• Working data
+++++
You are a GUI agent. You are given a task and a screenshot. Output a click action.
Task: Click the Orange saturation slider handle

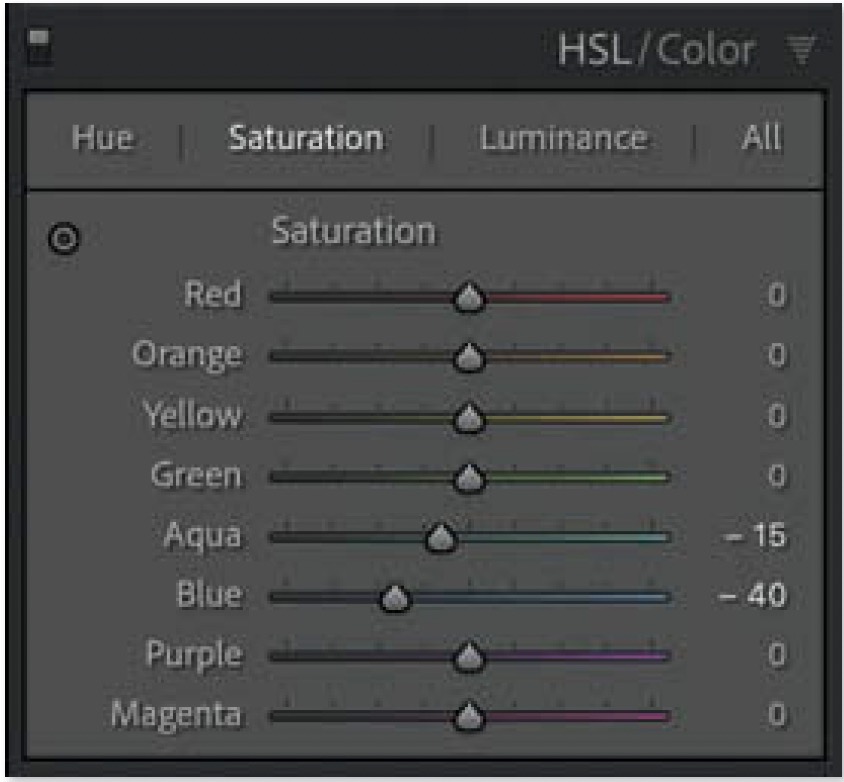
+++++
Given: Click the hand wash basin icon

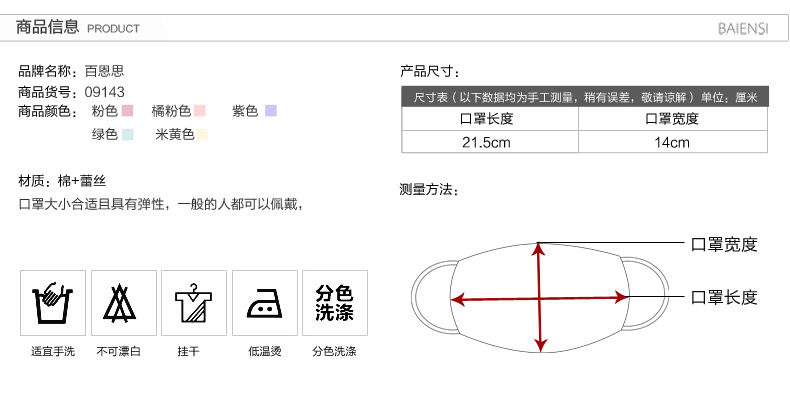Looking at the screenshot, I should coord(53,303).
+++++
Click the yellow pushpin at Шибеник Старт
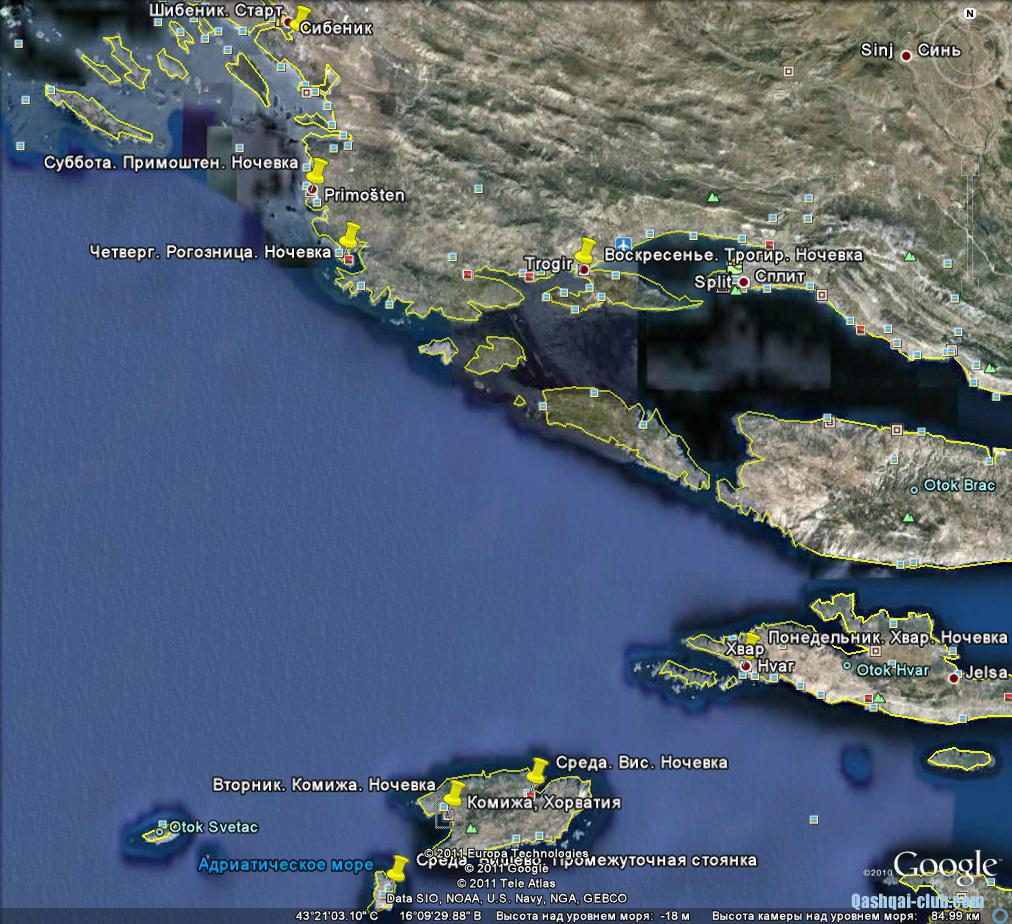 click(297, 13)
+++++
• Task
Once the line with "You are a GUI" is found in the records above, print exactly that line and every line after it through the line with "Task: Click the".

• Written solution
You are a GUI agent. You are given a task and a screenshot. Output a click action.
Task: Click the Orange saturation slider handle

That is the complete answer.